-- DIRECTIONS FOR THIS TASK --
Filter the records below down to lines containing "chevron".

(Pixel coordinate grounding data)
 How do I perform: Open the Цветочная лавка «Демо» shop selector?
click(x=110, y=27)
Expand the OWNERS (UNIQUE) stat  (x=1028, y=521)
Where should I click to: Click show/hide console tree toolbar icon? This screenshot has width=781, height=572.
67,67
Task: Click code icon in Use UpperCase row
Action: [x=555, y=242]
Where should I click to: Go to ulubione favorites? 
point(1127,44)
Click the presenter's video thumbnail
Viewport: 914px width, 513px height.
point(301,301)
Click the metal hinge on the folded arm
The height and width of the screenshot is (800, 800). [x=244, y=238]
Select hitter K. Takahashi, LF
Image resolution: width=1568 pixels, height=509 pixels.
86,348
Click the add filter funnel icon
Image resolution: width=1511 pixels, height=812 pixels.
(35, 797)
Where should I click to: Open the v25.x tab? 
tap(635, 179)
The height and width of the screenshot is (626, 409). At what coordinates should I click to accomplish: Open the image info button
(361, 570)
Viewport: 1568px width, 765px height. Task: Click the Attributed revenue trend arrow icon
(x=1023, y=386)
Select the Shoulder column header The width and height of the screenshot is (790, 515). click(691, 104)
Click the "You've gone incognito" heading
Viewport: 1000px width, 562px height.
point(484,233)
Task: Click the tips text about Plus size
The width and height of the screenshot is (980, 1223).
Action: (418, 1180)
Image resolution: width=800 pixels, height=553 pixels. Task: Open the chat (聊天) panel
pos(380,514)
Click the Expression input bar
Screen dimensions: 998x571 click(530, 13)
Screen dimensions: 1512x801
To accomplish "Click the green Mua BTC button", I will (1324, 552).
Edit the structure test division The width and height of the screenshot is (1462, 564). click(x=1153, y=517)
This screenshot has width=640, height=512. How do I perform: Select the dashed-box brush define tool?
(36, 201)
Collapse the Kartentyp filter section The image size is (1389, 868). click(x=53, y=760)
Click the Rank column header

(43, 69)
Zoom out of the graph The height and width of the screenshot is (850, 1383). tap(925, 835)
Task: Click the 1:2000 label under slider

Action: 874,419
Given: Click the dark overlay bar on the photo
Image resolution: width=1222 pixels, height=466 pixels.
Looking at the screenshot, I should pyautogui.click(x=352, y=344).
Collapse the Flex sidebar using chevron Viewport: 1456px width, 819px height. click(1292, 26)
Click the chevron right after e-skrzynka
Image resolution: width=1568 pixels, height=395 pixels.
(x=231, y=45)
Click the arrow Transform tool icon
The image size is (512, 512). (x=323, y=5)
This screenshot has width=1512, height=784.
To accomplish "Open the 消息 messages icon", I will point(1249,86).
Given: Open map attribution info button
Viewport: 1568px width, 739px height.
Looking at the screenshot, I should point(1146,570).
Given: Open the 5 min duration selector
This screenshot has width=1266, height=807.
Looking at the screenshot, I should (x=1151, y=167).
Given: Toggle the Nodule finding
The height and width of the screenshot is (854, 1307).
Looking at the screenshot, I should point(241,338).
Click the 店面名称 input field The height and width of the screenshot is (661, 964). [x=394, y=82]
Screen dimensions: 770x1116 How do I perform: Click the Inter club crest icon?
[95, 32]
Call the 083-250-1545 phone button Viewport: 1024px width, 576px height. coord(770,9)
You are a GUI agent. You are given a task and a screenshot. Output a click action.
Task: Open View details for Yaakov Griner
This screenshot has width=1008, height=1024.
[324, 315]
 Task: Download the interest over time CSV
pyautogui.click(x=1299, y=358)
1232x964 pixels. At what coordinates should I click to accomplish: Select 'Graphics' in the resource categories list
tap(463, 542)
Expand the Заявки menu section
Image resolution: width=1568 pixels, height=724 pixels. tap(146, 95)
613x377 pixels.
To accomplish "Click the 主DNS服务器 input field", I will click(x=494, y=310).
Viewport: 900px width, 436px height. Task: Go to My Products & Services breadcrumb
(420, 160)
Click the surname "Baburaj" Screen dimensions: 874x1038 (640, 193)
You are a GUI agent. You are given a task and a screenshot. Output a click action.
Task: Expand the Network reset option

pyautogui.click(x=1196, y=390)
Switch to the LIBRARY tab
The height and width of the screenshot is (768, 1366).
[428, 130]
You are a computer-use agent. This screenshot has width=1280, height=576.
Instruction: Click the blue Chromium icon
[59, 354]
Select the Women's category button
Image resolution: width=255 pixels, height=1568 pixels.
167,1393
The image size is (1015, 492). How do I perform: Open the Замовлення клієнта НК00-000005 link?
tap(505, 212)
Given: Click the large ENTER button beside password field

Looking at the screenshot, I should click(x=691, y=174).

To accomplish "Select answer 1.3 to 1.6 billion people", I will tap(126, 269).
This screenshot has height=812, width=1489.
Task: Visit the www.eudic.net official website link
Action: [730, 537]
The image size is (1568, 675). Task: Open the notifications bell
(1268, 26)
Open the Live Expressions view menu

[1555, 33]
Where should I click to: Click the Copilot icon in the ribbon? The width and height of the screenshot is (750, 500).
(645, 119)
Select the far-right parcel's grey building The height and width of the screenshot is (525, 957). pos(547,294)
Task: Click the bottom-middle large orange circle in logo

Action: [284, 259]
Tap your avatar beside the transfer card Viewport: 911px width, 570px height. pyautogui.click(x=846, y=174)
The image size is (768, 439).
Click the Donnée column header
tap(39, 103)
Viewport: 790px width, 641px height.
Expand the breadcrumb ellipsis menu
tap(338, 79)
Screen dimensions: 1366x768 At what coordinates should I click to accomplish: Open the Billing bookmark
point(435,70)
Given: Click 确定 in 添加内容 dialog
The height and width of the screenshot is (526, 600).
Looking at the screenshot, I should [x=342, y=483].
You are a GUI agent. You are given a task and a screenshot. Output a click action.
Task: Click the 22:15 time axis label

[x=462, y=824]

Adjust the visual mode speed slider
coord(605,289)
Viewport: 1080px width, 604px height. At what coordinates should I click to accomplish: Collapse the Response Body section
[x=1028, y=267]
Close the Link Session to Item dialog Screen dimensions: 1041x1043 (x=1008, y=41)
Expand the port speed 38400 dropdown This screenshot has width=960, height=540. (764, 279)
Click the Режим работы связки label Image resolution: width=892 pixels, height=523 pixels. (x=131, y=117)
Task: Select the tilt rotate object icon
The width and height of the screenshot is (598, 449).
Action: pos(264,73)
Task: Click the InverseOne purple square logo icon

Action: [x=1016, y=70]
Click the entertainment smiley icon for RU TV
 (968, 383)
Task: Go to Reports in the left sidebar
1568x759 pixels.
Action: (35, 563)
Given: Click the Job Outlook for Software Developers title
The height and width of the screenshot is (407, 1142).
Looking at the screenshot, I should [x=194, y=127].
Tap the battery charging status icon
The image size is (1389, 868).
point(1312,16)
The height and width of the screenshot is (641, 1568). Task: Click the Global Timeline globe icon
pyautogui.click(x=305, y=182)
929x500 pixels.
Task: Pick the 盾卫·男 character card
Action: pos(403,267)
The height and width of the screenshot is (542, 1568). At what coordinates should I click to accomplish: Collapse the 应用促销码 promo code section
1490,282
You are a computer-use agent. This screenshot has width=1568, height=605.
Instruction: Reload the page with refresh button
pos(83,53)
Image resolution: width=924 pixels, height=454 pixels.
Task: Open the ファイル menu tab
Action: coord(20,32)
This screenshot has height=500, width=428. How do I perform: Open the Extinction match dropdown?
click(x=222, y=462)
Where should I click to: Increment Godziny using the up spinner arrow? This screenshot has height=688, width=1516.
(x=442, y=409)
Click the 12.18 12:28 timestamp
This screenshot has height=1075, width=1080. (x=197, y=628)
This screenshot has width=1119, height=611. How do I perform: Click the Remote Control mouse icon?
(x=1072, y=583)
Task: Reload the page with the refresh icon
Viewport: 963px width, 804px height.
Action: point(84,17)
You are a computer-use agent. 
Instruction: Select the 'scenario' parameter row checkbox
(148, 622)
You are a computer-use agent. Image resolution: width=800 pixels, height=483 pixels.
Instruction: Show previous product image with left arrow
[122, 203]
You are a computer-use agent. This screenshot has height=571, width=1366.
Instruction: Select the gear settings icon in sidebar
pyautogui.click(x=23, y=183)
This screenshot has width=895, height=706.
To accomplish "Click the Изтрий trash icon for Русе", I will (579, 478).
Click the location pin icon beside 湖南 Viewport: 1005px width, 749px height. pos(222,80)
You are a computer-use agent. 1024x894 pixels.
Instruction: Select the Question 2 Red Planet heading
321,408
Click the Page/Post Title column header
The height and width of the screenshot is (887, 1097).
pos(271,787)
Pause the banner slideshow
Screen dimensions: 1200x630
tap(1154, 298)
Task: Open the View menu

-- WRITTEN REPLY --
Collapse the Flex sidebar using chevron Viewport: 1456px width, 819px height. click(1292, 26)
Click the chevron right after e-skrzynka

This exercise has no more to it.